▸ Task to carry out
The result should be the full listing copied exactly, with no pictures in it.

════

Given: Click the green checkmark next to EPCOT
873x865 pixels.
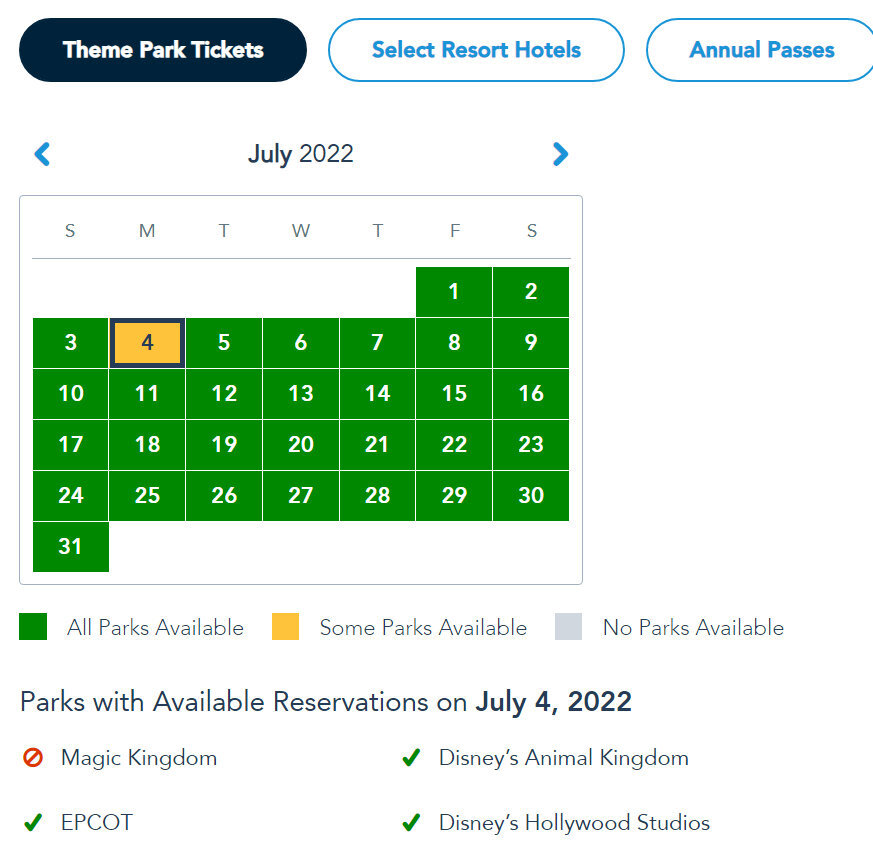Looking at the screenshot, I should pyautogui.click(x=33, y=822).
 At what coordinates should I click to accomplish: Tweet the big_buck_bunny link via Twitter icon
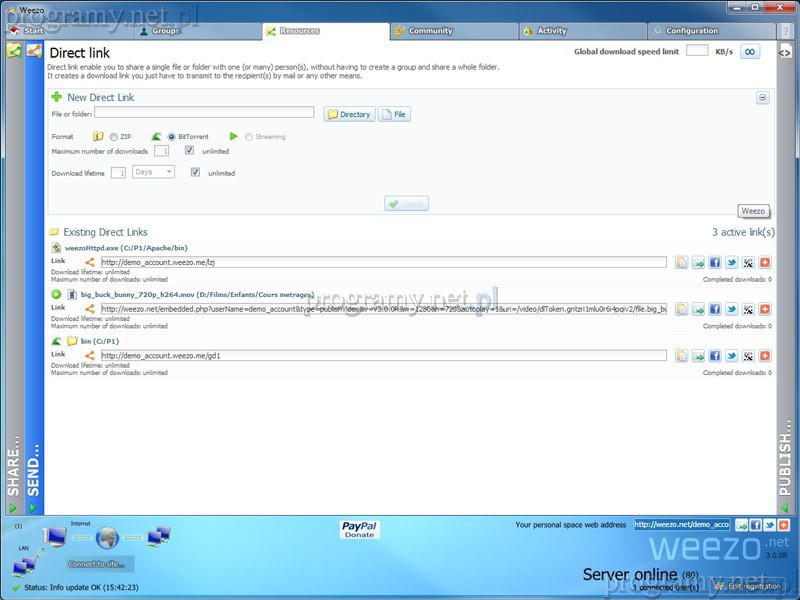click(x=731, y=309)
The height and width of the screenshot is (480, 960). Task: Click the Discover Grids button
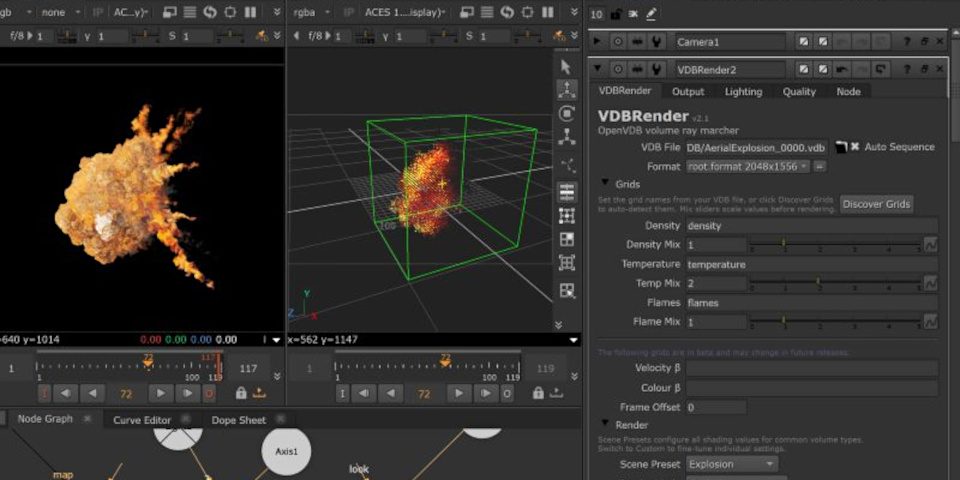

════

▸ Answer to the exercise
Given: Click the green checkmark next to EPCOT
873x865 pixels.
Looking at the screenshot, I should pyautogui.click(x=33, y=822).
 At what coordinates should I click to accomplish: Tweet the big_buck_bunny link via Twitter icon
click(x=731, y=309)
The height and width of the screenshot is (480, 960). Task: Click the Discover Grids button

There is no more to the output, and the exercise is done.